Tussen het EOB en de vakbonden is het al geruime tijd mis. Batistelli wil niet met hen onderhandelen. Vakbondswerk wordt zelfs actief tegengegaan. Enkele vakbondsactivisten zijn ontslagen of hebben andere sancties gekregen. Zie over de sfeer op het EOB mijn blog Zonnekoning.

Naar eigen zeggen is de president van het EOB – European Patent Office – helemaal niet arrogant. Voor het personeel en voor vakbondsactiviteiten bestaat er voldoende ruimte. Alleen moeten er wel redelijke grenzen worden gesteld. Met het EOB gaat het allemaal heel goed.  Geneuzel van personeel heb je overal. En zeurderige vakbonden ook. Maar daar trekken Batistelli en de zijnen zich niets van aan.

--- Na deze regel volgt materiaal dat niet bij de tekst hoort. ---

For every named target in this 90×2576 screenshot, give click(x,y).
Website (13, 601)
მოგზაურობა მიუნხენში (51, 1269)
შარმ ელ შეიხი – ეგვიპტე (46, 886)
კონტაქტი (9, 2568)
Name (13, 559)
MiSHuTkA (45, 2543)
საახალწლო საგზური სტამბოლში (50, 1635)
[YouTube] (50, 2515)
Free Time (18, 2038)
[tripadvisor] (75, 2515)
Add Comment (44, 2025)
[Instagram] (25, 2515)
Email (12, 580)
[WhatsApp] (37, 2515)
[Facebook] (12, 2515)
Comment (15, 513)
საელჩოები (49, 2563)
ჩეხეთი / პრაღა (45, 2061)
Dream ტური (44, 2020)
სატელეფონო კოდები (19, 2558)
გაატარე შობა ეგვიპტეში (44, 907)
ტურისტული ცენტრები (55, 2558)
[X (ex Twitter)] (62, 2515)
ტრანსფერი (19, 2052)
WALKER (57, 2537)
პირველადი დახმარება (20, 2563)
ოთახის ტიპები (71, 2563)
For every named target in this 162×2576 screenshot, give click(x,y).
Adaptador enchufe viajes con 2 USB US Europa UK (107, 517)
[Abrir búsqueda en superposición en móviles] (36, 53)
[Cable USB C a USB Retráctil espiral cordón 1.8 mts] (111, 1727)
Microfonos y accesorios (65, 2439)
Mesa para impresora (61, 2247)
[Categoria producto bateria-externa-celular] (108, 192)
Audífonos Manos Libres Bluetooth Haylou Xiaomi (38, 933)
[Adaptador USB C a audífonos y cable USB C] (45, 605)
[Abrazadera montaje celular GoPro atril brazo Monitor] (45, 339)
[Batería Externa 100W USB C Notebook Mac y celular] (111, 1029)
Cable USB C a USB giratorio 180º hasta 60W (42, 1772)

Aan de krant vertelde Batistelli lachend dat hij ‘de zonnekoning’ wordt genoemd. En dat dat dan nog een van de meest aardige bijnamen is die zijn personeel hem geeft. Die slaan echter helemaal nergens op. Met Lodewijk XIV heeft hij alleen zijn geboorteplaats gemeen, Saint-Germain-en-Laye.

Bij de  VEOB is ongeveer de helft van het EOB-personeel in Nederland aangesloten. De VEOB krijgt geen poot aan de grond bij de directie. Als  er dan ook nog een regels worden uitgevaardigd die de stakingsmogelijkheden beperken  – reguleren, zegt het  EOB – is de maat vol. VEOB stapt naar de Nederlandse rechter lid heeft om naleving van  fundamentele vakbondsvrijheden af te dwingen.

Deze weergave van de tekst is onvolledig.